FRAGMENTO EXTRAÍDO
┏━━
En el valle entre los montes Palatino y Aventino, en Roma, sobreviven apenas unos pocos restos del Circo Máximo, epicentro del más grande de los espectáculos romanos por delante de las luchas de gladiadores: las carreras de carros. Sobre lo que hoy en día no es más que una inmensa explanada de tierra y hierba con forma de pista alargada por la que trotan decenas de runners y se emplea como base de operaciones de alguna competición popular, se erigía hace dos mil años un complejo que daba cabida a más de 150.000 personas que vociferaban y clamaban a su auriga predilecto.

El origen de este deporte, conocido en la Antigua Roma como ludi circenses, se remonta a la época etrusca y de la Grecia Clásica y, en un primer momento, fue una actividad destinada exclusivamente al deleite de la aristocracia por la inversión económica que requería. A medida que transcurrían los siglos, con el desarrollo de la República, el Estado romano se fue involucrando en las carreras de carros, convirtiéndolas progresivamente en un espectáculo de amplia base social. Eran, asimismo, un trampolín para las ambiciones políticas.

"Pese a la mala fama que adquirió en determinados círculos intelectuales, sobre todo en la época imperial, nunca dejó de ser el mayor espectáculo romano, al que acudían gentes de toda condición, incluidos los más altos cargos de la administración", explica David Álvarez Jiménez, doctor en Historia por la UCM, en su obra Panem et circenses. Una historia de Roma a través del circo (Alianza). Las carreras de carros eran el deporte de masas por antonomasia, equiparable a lo que en la actualidad significa el fútbol para el pueblo.

Un mosaico hallado en Chipre que representa una carrera de carros. Departamento de Antigüedades, Chipre

Pero resulta curiosa la animadversión que algunas de las grandes figuras de la Antigua Roma manifestaron frente al ludi circenses. En la lista aparecen los nombres de Plinio el Joven, Cicerón o incluso el mismísimo Julio César. El dictador, después de salir victorioso de la guerra civil contra Pompeyo y convertirse en el único gran poder de Roma, brindó al pueblo distracciones de todo tipo, como combates de gladiadores, competiciones atléticas, representaciones escénicas o carreras circenses, esto último gracias a las reformas impulsadas en el Circo Máximo.

César, nombrado imperator, padre de la patria y con la corona de laurel sobre su cabeza, organizó unos ostentosos juegos para consolidar su imagen entre el pueblo romano, cosa que el mismo Cicerón llegaría a reprocharle, denunciando que "con juegos, con monumentos, con repartos de dinero, con banquetes públicos, había cautivado a la multitud ignorante". "Lo curioso es comprobar otra crítica bien distinta que deja claro el conocimiento que tenía César de la potencialidad política del espectáculo, pero también el desinterés que éste le suscitaba", escribe David Álvarez. "No en vano, se le criticó la desatención que mostraba en los espectáculos, ya que aprovechaba para ponerse a leer o a escribir durante su desarrollo".
┗━━
BLOQUE DE DATOS
┏━━
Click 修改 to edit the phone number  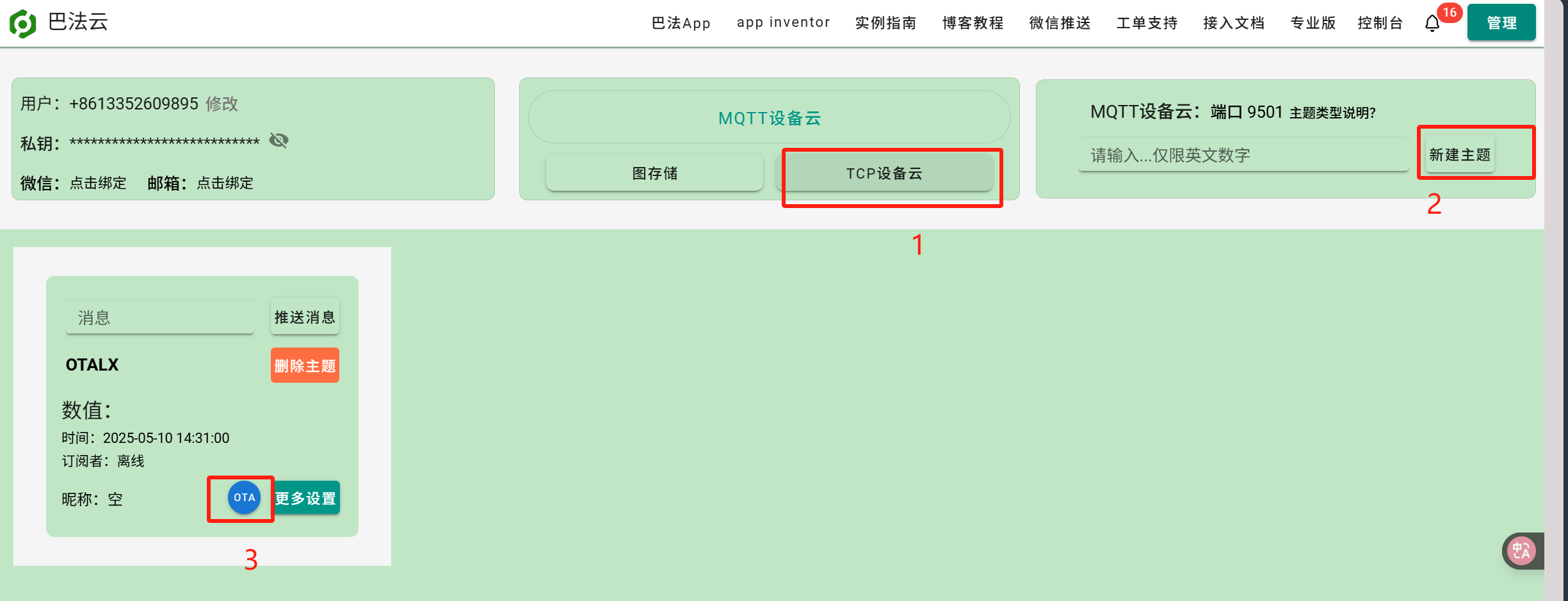pyautogui.click(x=222, y=104)
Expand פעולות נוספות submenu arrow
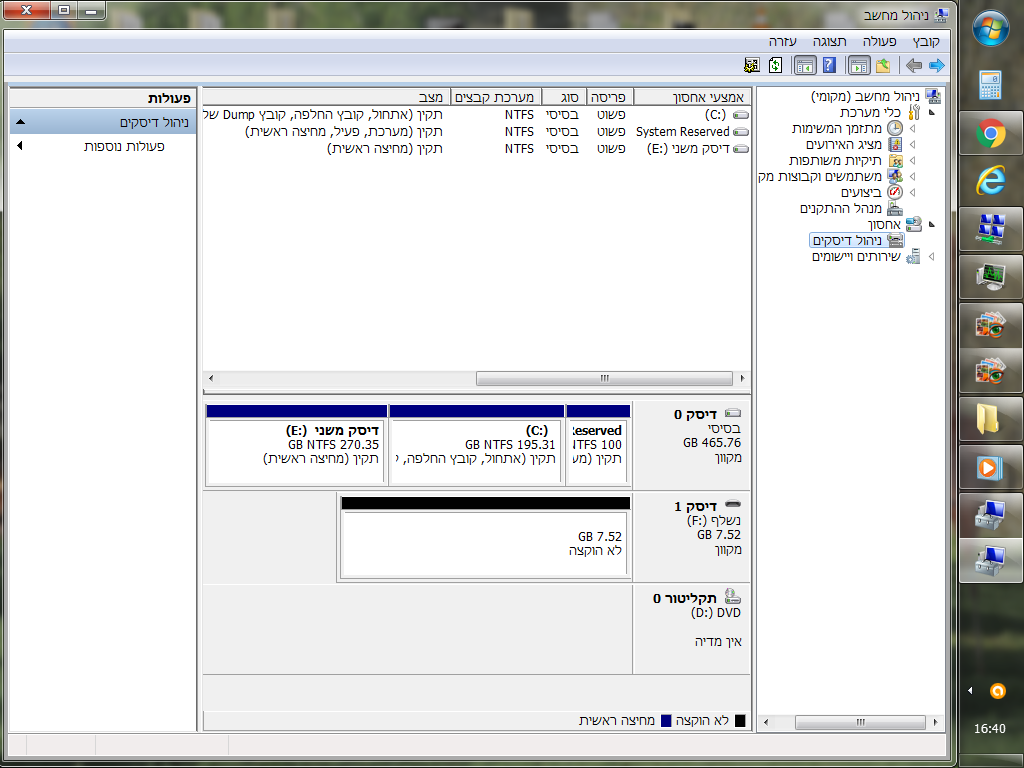This screenshot has width=1024, height=768. pyautogui.click(x=20, y=146)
┗━━
OBJETIVO DEL EJERCICIO
Traduce al inglés la siguiente oración del texto sobre las carreras de carros: «Las carreras de carros eran el deporte de masas por antonomasia, equiparable a lo que en la actualidad significa el fútbol para el pueblo.» Para esta tarea, basta con el texto sobre las carreras de carros; el material no hace falta.

RESULTADO DE LA TAREA
Chariot races were the quintessential mass sport, comparable to what soccer means to the people today.